━━━ Records for processing ━━━
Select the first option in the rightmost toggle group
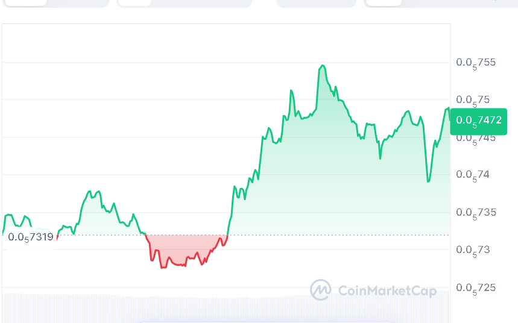pos(384,2)
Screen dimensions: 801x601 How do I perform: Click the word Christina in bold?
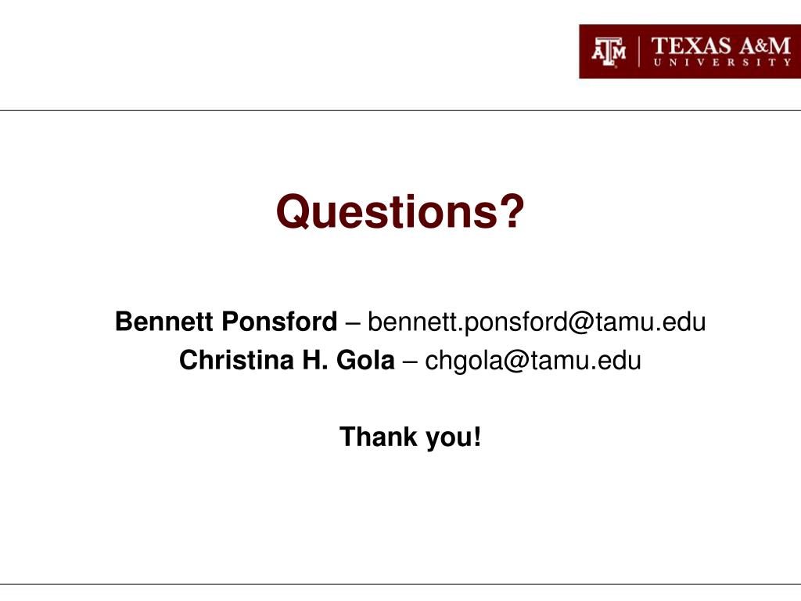click(x=236, y=360)
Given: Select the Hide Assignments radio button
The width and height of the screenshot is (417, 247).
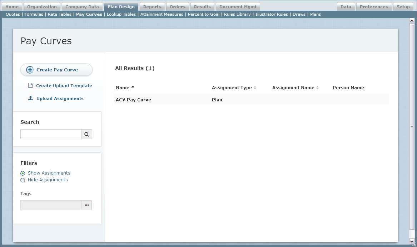Looking at the screenshot, I should (x=23, y=180).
━━━
### What is required
The entries above are to be copied exactly, with every picture left out.

### Solution to this exercise
Select the first option in the rightmost toggle group
pos(384,2)
Screen dimensions: 801x601 How do I perform: Click the word Christina in bold?
click(x=236, y=360)
Given: Select the Hide Assignments radio button
The width and height of the screenshot is (417, 247).
Looking at the screenshot, I should (x=23, y=180).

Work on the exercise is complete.